Hülkenberg und di Resta glauben, in Schlagdistanz zur Konkurrenz zu sein

Formel 1 2012

— 05.06.2012

Force India: Warten auf den Knalleffekt

Paul di Resta und Nico Hülkenberg glauben vor dem Kanada-Grand-Prix, den Kontakt zum Mittelfeld nicht verloren zu haben - Monza-Paket und viel Risiko



Williams sorgte mit Pastor Maldonados Sieg in Spanien für die Sensation und Sauber mit dem zweiten Platz von Sergio Perez in Malaysia für einen Knalleffekt. Lotus redet sogar im Kampf um die WM ein Wörtchen mit. Von den einstigen Mittelfeldmannschaften ist in der Saison bislang nur Force India ein Topresultat schuldig geblieben. "Die Teams um uns herum sind alle stark, aber wir haben Konstanz demonstriert und können es mit ihnen aufnehmen", meint Paul di Resta.

Der Schotte ist davon überzeugt, im Machtgefüge der Formel 1 nicht an Boden verloren zu haben. "Ich denke, wir haben gezeigt, dass wir da weitermachen können, wo wir im vergangenen Jahr aufgehört haben", bekräftigt er. Auch Teamkollege Nico Hülkenberg sieht Force India gut aufgestellt. "Wir sind nicht weit hinter Williams und Sauber zurück. Im vergangenen Jahr hat das Team bewiesen, wie gut es entwickeln kann", so der Emmericher.

Di Resta fordert Optimismus ein: "Wir stehen mit der Punktausbeute besser da als im vergangenen Jahr. Daraus können wir Positives ziehen, müssen weiter Zähler sammeln und in der zweiten Saisonhälfte sogar noch stärker werden", so der 26-Jährige. Hülkenberg hebt hervor: "Es gab schon einige gute Momente. Aber es gab auch welche, in denen ich Pech hatte. Viele Rennen waren unvorhersehbar, aber unser Tempo ziemlich konstant", lautet das Fazit nach einem Saisondrittel.

Auf den Kanada-Grand-Prix freut sich Hülkenberg: "Eine meiner Lieblingsstrecken und ich mag auch Montreal als Stadt. Die Atmosphäre ist toll, weil die ganze Region hinter dem Rennen steht und alles voller Fans ist", erklärt er. Vor dem Circuit Gilles Villeneuve hat er Respekt: "In einigen Kurven sind die Mauern sehr nahe an der Strecke. Einen Fehler zu machen ist relativ einfach, weil du die Kerbs benutzen und für eine gute Rundenzeit nahe an die Mauern fahren musst", weiß Hülkenberg.

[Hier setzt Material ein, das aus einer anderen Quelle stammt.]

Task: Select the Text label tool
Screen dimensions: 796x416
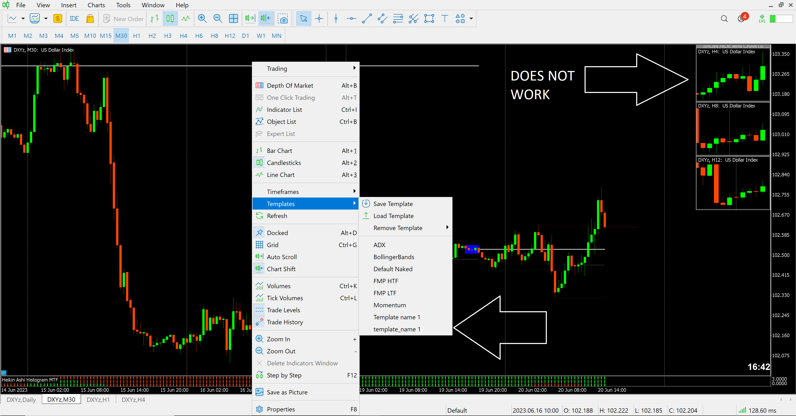Action: pyautogui.click(x=444, y=19)
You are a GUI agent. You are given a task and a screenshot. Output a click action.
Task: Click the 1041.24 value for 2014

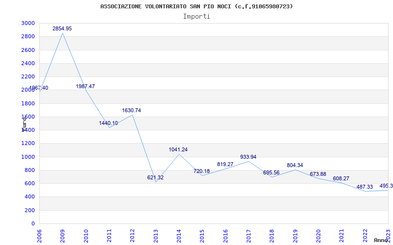(178, 150)
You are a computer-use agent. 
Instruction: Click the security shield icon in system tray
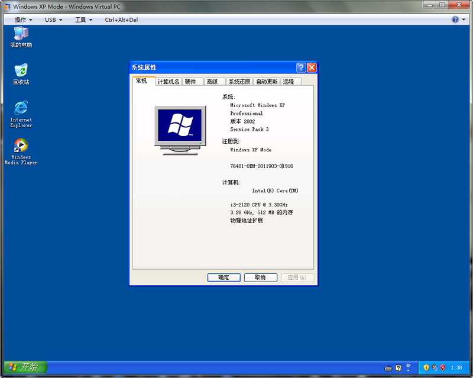point(426,367)
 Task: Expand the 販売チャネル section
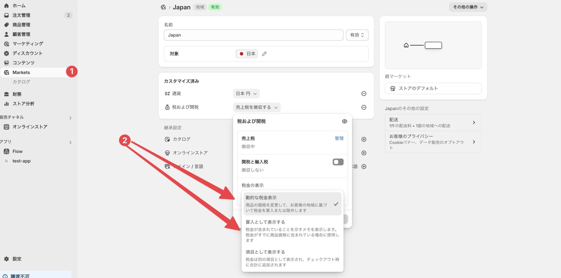click(70, 118)
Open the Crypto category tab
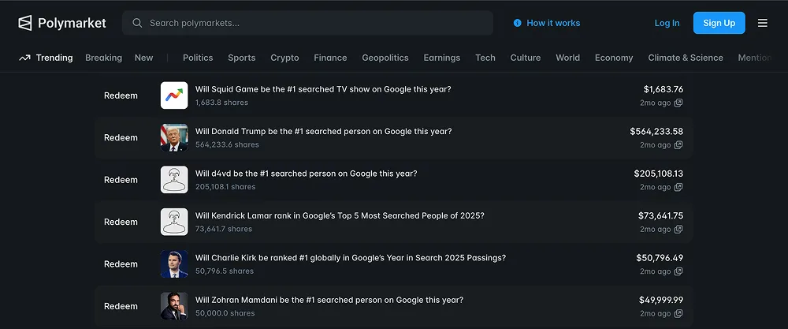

Auch di Resta kennt die Besonderheiten, die auf der Insel im Sankt-Lorenz-Strom warten: "Eine ungewöhnliche Strecke mit langen Geraden. Hier ist eine gute Höchstgeschwindigkeit gefragt", so der frühere DTM-Champion, der sich auf ein neues Fahrgefühl wird einstellen müssen: "Wir werden ein spezielles Paket mit wenig Abtrieb verwenden, ähnlich zu dem für Monza. Das Auto fühlt sich also anders an und am Anfang etwas wackelig", meint er.